§ **Task requirements**:
Exact copies of all entries are expected.

Data shown below:

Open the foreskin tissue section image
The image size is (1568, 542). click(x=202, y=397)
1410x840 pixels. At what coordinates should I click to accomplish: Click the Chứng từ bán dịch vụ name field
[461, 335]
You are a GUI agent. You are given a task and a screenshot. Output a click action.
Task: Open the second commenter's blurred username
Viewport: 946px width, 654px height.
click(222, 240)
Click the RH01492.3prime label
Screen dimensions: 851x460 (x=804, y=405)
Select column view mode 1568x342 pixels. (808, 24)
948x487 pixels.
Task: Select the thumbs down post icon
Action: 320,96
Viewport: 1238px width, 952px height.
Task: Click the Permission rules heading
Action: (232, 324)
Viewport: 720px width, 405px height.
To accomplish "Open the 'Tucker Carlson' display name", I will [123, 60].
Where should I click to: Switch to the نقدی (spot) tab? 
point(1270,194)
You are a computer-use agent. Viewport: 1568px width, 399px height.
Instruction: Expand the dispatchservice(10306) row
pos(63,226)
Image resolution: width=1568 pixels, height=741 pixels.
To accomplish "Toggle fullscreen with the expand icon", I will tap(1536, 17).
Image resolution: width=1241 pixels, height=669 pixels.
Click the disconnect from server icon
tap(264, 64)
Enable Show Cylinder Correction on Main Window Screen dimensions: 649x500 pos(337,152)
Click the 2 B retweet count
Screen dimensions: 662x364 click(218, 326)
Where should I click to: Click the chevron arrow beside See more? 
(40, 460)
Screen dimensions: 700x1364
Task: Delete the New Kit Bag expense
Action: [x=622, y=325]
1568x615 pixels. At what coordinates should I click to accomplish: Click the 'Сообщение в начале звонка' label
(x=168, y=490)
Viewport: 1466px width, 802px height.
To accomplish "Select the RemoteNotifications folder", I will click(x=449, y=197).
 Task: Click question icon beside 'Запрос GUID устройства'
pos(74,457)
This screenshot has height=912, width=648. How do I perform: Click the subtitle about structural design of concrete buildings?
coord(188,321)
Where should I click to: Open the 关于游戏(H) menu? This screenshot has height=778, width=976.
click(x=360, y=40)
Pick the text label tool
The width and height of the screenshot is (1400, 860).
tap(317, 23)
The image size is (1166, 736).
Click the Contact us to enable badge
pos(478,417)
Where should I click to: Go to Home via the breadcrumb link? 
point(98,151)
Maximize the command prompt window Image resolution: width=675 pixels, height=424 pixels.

End of Data shown.

§ **Answer for this exercise**:
Open the foreskin tissue section image
The image size is (1568, 542). click(x=202, y=397)
1410x840 pixels. At what coordinates should I click to accomplish: Click the Chứng từ bán dịch vụ name field
[461, 335]
You are a GUI agent. You are given a task and a screenshot. Output a click action.
Task: Open the second commenter's blurred username
Viewport: 946px width, 654px height.
click(222, 240)
Click the RH01492.3prime label
Screen dimensions: 851x460 (x=804, y=405)
Select column view mode 1568x342 pixels. (808, 24)
948x487 pixels.
Task: Select the thumbs down post icon
Action: 320,96
Viewport: 1238px width, 952px height.
Task: Click the Permission rules heading
Action: (232, 324)
Viewport: 720px width, 405px height.
To accomplish "Open the 'Tucker Carlson' display name", I will [123, 60].
Where should I click to: Switch to the نقدی (spot) tab? 
point(1270,194)
You are a computer-use agent. Viewport: 1568px width, 399px height.
Instruction: Expand the dispatchservice(10306) row
pos(63,226)
Image resolution: width=1568 pixels, height=741 pixels.
To accomplish "Toggle fullscreen with the expand icon", I will tap(1536, 17).
Image resolution: width=1241 pixels, height=669 pixels.
Click the disconnect from server icon
tap(264, 64)
Enable Show Cylinder Correction on Main Window Screen dimensions: 649x500 pos(337,152)
Click the 2 B retweet count
Screen dimensions: 662x364 click(218, 326)
Where should I click to: Click the chevron arrow beside See more? 
(40, 460)
Screen dimensions: 700x1364
Task: Delete the New Kit Bag expense
Action: [x=622, y=325]
1568x615 pixels. At what coordinates should I click to accomplish: Click the 'Сообщение в начале звонка' label
(x=168, y=490)
Viewport: 1466px width, 802px height.
To accomplish "Select the RemoteNotifications folder", I will click(x=449, y=197).
 Task: Click question icon beside 'Запрос GUID устройства'
pos(74,457)
This screenshot has height=912, width=648. How do I perform: Click the subtitle about structural design of concrete buildings?
coord(188,321)
Where should I click to: Open the 关于游戏(H) menu? This screenshot has height=778, width=976.
click(x=360, y=40)
Pick the text label tool
The width and height of the screenshot is (1400, 860).
tap(317, 23)
The image size is (1166, 736).
Click the Contact us to enable badge
pos(478,417)
Where should I click to: Go to Home via the breadcrumb link? 
point(98,151)
Maximize the command prompt window Image resolution: width=675 pixels, height=424 pixels.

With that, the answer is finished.